The last two years I just needed a break from all that to process how I felt about the situation. I knew I was tired, but that isn’t really how I feel emotionally. The last year was so hard for everyone, so brutal for us all, that having it sit on top of the pain of loss meant I never really got the chance to process. I don’t feel like it’s been two years since Dad died, I feel like it was yesterday.

What I feel is anger and annoyance and a lot of ‘damn it to hell.’ And I am filled with defiance.

Now that there’s a little less stress in my life (and most of ours), and with the hope that people in charge will be held accountable for their seditious actions, I feel like I’m freer to say that this happens. This happened. This is happening.

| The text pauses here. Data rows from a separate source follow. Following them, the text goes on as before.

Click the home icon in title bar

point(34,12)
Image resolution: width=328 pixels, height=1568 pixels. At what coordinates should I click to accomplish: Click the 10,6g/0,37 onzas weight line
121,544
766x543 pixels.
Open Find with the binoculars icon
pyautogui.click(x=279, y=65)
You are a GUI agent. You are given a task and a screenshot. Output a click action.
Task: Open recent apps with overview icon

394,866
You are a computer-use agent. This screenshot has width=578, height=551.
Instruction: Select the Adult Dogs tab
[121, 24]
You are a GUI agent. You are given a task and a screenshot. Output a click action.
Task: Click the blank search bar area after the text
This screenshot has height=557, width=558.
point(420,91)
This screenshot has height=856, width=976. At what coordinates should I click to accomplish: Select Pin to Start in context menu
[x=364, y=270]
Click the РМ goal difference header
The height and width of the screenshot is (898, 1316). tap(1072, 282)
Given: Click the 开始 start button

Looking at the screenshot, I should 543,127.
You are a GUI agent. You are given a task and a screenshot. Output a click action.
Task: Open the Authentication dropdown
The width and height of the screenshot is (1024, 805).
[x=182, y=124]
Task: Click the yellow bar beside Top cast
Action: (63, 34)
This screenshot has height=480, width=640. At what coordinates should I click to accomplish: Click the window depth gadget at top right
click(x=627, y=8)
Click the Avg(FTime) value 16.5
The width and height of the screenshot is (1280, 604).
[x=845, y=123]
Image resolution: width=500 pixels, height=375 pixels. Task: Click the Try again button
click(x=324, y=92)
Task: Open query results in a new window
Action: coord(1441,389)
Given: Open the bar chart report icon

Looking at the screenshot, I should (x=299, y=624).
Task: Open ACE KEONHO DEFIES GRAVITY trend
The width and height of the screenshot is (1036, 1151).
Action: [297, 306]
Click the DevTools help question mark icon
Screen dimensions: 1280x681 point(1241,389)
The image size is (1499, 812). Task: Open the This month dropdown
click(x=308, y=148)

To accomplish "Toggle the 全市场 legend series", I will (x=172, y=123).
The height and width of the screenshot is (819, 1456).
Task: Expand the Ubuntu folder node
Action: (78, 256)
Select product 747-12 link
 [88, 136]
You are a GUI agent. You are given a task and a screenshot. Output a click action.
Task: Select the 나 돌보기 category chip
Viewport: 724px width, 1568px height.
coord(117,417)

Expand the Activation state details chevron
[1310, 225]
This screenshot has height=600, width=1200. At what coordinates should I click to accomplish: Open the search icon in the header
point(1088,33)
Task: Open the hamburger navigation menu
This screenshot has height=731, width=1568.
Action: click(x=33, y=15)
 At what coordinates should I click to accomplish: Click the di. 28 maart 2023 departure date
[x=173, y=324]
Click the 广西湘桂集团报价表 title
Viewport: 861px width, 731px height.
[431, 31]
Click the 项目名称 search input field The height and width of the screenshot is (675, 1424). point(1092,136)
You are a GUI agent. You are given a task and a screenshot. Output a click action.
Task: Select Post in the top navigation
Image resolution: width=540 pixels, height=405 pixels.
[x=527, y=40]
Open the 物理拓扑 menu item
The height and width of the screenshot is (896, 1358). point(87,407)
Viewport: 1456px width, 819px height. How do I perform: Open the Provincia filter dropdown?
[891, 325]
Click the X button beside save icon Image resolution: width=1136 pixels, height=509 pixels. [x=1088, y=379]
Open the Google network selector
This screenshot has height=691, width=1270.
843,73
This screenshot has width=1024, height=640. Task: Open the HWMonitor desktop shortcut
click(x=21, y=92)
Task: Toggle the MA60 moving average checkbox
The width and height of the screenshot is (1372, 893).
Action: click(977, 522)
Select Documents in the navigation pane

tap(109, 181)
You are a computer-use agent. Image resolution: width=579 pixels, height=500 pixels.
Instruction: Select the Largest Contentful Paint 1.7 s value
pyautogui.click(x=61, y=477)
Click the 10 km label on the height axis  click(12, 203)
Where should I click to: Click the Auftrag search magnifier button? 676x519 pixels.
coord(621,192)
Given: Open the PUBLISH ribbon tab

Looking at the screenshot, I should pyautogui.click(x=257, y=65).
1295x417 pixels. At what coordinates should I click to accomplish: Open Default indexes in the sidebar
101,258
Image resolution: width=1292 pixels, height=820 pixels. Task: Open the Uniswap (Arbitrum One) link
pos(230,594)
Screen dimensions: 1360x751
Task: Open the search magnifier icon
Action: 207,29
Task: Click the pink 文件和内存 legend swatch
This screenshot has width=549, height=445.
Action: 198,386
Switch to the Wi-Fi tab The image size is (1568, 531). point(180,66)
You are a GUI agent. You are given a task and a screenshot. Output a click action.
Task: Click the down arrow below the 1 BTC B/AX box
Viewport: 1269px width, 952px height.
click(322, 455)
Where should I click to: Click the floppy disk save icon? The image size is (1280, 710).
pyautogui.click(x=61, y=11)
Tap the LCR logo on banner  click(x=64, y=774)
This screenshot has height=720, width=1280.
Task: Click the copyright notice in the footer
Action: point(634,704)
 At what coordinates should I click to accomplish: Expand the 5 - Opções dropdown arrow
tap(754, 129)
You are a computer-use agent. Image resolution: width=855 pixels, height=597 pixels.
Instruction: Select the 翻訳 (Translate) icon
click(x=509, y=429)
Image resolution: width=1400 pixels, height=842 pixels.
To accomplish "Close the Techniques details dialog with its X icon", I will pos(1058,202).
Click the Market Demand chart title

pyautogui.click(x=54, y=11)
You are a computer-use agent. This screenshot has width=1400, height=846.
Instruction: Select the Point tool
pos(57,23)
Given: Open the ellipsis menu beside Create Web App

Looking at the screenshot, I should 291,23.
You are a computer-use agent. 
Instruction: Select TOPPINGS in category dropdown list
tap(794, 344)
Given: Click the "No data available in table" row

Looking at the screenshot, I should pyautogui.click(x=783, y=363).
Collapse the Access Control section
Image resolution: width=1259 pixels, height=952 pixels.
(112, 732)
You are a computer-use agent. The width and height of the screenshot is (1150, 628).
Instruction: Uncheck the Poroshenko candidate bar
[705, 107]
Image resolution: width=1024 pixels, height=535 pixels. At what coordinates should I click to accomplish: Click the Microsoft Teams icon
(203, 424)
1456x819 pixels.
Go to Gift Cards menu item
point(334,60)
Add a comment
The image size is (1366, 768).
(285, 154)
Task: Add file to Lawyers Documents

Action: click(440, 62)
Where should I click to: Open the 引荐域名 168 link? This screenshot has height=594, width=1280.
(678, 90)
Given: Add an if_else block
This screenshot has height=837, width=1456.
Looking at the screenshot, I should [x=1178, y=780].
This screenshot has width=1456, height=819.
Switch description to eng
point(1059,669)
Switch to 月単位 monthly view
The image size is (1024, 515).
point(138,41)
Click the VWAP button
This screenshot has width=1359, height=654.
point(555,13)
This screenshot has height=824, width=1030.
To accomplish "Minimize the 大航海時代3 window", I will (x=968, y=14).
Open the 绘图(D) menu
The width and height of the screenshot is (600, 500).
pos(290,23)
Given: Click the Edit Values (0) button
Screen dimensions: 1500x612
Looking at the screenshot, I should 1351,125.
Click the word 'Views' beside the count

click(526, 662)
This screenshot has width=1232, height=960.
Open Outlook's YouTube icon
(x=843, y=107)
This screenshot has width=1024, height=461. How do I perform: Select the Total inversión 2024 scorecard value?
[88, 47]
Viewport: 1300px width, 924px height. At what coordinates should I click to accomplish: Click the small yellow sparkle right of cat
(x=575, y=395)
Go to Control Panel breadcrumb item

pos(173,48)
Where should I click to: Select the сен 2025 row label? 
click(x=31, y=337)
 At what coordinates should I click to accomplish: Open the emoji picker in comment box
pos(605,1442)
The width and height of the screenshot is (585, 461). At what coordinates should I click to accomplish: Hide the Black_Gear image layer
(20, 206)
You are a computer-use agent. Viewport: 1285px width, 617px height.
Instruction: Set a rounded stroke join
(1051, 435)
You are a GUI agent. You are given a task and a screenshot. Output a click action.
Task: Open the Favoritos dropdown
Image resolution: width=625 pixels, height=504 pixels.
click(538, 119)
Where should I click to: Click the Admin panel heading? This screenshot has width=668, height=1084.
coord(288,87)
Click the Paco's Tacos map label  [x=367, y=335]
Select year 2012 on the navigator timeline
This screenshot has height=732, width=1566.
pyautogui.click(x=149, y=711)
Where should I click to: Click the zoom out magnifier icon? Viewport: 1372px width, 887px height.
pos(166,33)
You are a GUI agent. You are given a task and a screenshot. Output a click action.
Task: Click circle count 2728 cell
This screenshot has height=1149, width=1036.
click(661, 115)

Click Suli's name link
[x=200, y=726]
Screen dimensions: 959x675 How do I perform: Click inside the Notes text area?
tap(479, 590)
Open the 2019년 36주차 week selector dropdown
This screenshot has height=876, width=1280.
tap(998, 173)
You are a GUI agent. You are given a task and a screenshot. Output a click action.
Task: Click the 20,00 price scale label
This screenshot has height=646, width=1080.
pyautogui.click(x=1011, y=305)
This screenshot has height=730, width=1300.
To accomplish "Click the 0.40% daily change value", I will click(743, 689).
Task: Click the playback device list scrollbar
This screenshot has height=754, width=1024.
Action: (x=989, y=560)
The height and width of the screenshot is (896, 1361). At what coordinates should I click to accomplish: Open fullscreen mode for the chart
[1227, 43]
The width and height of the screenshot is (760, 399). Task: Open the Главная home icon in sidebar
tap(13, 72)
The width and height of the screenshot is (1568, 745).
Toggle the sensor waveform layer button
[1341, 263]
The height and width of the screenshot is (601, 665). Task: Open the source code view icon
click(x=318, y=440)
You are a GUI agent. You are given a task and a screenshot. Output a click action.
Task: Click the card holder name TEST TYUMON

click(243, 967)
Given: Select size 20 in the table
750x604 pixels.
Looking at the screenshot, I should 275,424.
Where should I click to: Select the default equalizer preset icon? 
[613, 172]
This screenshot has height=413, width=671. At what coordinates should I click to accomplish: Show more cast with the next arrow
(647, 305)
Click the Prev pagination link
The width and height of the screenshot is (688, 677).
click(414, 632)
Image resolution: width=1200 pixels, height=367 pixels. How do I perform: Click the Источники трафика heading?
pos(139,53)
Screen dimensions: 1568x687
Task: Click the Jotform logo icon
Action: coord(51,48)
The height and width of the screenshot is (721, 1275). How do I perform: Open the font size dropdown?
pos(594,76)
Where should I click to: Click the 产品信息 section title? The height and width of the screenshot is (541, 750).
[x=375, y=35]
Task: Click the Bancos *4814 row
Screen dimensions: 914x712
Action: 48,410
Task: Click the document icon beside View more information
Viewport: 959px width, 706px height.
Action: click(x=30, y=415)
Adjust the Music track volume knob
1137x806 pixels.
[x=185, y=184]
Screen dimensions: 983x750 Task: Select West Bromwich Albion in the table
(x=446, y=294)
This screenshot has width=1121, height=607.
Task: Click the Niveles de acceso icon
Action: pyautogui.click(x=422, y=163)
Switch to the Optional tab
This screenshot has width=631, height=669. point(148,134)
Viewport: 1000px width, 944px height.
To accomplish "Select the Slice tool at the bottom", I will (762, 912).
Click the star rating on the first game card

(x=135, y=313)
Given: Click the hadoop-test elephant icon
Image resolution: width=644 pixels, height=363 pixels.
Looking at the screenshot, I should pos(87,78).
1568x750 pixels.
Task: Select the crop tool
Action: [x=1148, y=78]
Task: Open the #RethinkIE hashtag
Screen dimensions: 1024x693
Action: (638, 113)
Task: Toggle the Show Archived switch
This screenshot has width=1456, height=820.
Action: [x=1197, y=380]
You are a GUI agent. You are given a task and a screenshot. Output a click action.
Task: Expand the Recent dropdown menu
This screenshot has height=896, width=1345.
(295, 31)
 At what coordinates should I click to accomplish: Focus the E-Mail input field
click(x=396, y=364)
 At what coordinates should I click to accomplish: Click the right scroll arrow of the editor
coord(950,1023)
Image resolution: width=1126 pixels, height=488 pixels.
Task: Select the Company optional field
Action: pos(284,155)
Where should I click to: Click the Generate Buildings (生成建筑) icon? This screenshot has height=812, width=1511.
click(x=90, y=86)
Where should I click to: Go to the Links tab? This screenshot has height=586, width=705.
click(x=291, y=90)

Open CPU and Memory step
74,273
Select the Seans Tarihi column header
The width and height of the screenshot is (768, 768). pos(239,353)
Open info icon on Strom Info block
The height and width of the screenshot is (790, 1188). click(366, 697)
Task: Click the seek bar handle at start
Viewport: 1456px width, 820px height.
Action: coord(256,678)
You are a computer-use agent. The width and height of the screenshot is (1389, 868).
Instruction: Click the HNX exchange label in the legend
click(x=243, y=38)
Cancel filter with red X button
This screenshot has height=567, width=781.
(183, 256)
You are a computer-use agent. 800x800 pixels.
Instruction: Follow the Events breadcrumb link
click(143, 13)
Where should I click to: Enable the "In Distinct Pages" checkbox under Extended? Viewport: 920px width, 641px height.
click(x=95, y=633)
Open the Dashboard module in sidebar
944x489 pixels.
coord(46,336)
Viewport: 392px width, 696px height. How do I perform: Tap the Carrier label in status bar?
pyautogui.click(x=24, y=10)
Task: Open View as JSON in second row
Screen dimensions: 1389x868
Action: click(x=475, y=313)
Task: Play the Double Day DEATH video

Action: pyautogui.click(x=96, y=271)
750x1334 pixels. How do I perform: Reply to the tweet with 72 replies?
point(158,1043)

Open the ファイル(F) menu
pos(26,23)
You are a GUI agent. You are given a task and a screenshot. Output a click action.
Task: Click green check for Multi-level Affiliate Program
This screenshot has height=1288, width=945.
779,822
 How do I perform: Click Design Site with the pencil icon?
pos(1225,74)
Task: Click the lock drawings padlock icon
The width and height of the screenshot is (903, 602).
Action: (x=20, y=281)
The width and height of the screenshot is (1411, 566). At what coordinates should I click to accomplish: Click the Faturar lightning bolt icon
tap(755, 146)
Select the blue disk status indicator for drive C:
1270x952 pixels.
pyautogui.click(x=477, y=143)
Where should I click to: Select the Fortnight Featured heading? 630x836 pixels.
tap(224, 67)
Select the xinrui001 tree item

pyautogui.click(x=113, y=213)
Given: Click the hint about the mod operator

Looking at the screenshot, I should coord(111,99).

Soon, hopefully, I’ll feel like I can safely do interviews and talks again.

Why did I post this on my Tech blog?

The world is angry right now. Everyone’s at their limit for coping, and for most we’re well beyond what our brains can wrap around. Half a million dead in the United States alone? It’s nearly unimaginable. And I think we’re letting our anger get the best of us.

I posted on HalfElf and not my personal me-blog because in tech, we can easily forget there are other people on the screen. I knew, when I banned this person, that I was harming a human. I felt I had run out of other options to get them to understand that they were doing harm to the world in general, and I didn’t want anyone else to get hurt. This is not an excuse, though. I hurt someone. I hate that I did it. I hate that I have to. But there’s literally no way to stop someone from hurting others without hurting them in some way. At least not that I’ve found.

But if I banned someone from a physical location, I could get the cops to do something (in theory, I know). I could get legal help. I could have security escort them from my location and be within my rights.

Online?

We don’t build our tools to handle harassment. We just don’t.

If someone harasses you on Twitter, or Facebook, the ‘solution’ is to turn your account private, because these people will just make more and more accounts. We can’t block by IP, because they can use VPNs. We could ban all VPNs, but that has a negative impact (just for an example, I can’t edit Wikipedia when I’m at my office because we have a firewall and VPN).

Looking at WordPress, how would you stop someone from harassing you? You make use of banned terms and plugins, but did you know most contact form plugins don’t have block tools? Logically it’s so if someone’s accidentally blocked from commenting, they can get a hold of you. But most don’t even have this as an option.

So I post this here to put a human face on the damage being caused by our own negligence, and to make us more aware of the monster we’ve created.

When you write new code, think about how it can be abused. Think about disrupting harassment. Think about allowing people to protect themselves. And, above all, if someone tells you this is going on? Believe them. I was lucky. Everyone believed me. Most people are not.